Three reasons America’s immigrants bond better
Three simple gauges of integration suggest that while Europe keeps pouring in migrants, America still seems to be better at the real chemistry
The heated debate over immigration in Europe would benefit from a basic chemistry lesson: You can pour salt into water and produce the semblance of unity. But as chemists know, you have created nothing new that can’t separate again. All you did was stir.
Successful integration of immigrants (whether refugees or economic migrants) also requires more than stirring. The two ingredients must form a new chemical compound. Ideally within a single generation, it should be difficult to differentiate between the experiences newcomers and natives have in terms of their employment rates, education and other measures.
Three simple gauges of integration suggest that while Europe keeps pouring in migrants, America — which once defined itself by its ability to absorb the “wretched refuse of your teeming shore” — still seems to be better at the real chemistry, allowing itself to be changed by immigration.
Even a nation that succeeds at integration does so imperfectly, of course. Some populations take longer to settle. Refugees from Myanmar and Iraq, for example, do much worse than those from Russia or Iran. But policymakers and sociologists should be watching closely to understand what has made the US so successful on a number of fronts.
Integration and academic scores
In July, the Organisation for Economic Co-operation and Development (OECD) published the first broad international comparison of how immigrants are faring across the OECD and the European Union (EU) in five areas: employment, education and skills, social inclusion, civic engagement, and social cohesion. In the US, adjusting for socioeconomic background, offspring of foreign-born parents do 26 per cent better at 15 than those of second-generation (or longer) Americans.
In the EU as a whole, also adjusting for socioeconomic background, children of foreign-born parents do 17 per cent worse than their counterparts without a migration background — and 32 per cent worse if they themselves are foreign born.
Clearly time is a factor. School performance tends to improve the longer students reside in the host country, and many of Europe’s new immigrants have simply not had the time to benefit.
In the average EU country, one-third of working-age citizens who came from outside the EU are not in employment, education or training (so-called NEETs).
The highest proportion of NEETs is largely in countries with the most rigid labour markets — Belgium, France, Germany and Spain — with the Nordics doing much better. Women are more marginalised than men among the foreign-born.
NEETs represent a problem for host countries as they are a burden on social services, a wasted resource, and a potential source of long-term unemployment and other ills.
Among EU countries surveyed by the OECD, 19.1 per cent of native-born offspring of foreign parents are NEETs, 4.2 percentage points higher than among native offspring of native parents.

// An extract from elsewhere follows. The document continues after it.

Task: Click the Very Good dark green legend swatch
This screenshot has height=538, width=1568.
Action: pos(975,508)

In the US, there is only a 0.3 percentage point difference between NEETs with foreign-born parents and NEETs with native parents. In France, it is 9.1 percentage points and in Belgium 18.2 percentage points. The rates in Germany and Sweden are better — 3.3 and 3.5 percentage points.
The difference in engagement with employment, education or training is really striking when you look at foreign-born migrants who arrived as adults. In the US, the difference with native-born Americans whose parents were also born in the US is 6.5 percentage points. In Sweden the difference is 17.1 percentage points, in the Netherlands 22.9, in France 24.5 and in Germany 19.3.

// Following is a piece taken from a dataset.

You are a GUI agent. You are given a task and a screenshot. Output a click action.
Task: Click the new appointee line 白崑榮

In the EU, young people with migrant parents have a 50 per cent greater youth unemployment rate than those with native-born parents. That is not true in the US, where the employment outcomes are similar between the two groups.

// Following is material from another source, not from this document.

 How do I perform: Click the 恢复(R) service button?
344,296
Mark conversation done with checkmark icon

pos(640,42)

Data shows that in the US and Canada, native-born residents with two foreignborn parents are much less likely to report being discriminated against than their counterparts in the EU are.
This suggests that in the EU, those with immigrant backgrounds, even if they were born in the country, do not feel integrated.
Following mass sexual assaults on women in Cologne and other Germany cities on New Year’s Eve, German attitudes toward immigration have hardened: Now 62 per cent of Germans say the number of asylum seekers is too high, up from just over half in November.
The problem in Europe is simply one of numbers — too many, too fast. But studies have found no causal link between the proportion of immigrants in the population and how well they integrate.
Covered up
Support for refugees had been dropping in Sweden well before claims earlier this month that police covered up reports of sexual assaults on dozens of concertgoers in Stockholm last summer, an echo of similar attacks in 2014. If the declining support for immigrants in European countries translated into more discrimination that could slow integration, with damaging effects not just for immigrants but also the host society.
Even a nation that succeeds at integration does so imperfectly, of course. Some populations take longer to settle. In the US, more than half of refugees from Burma, Iraq, Liberia and Somalia had income levels below twice the poverty level in 2009 to 2011, while the attainment (educational and income) of Russians, Iranians and Vietnamese was on a part with or higher than those who were US-born.
But policymakers and sociologists should be watching closely to understand what has made the US so successful on a number of fronts.
It’s tempting to conclude that the problem in Europe is simply one of numbers — too many, too fast. But studies have found no causal link between the proportion of immigrants in the population and how well they integrate.
If greater control over the number of immigrants has now become a political necessity even in Germany and Sweden, understanding the route to more effective integration is all the more imperative.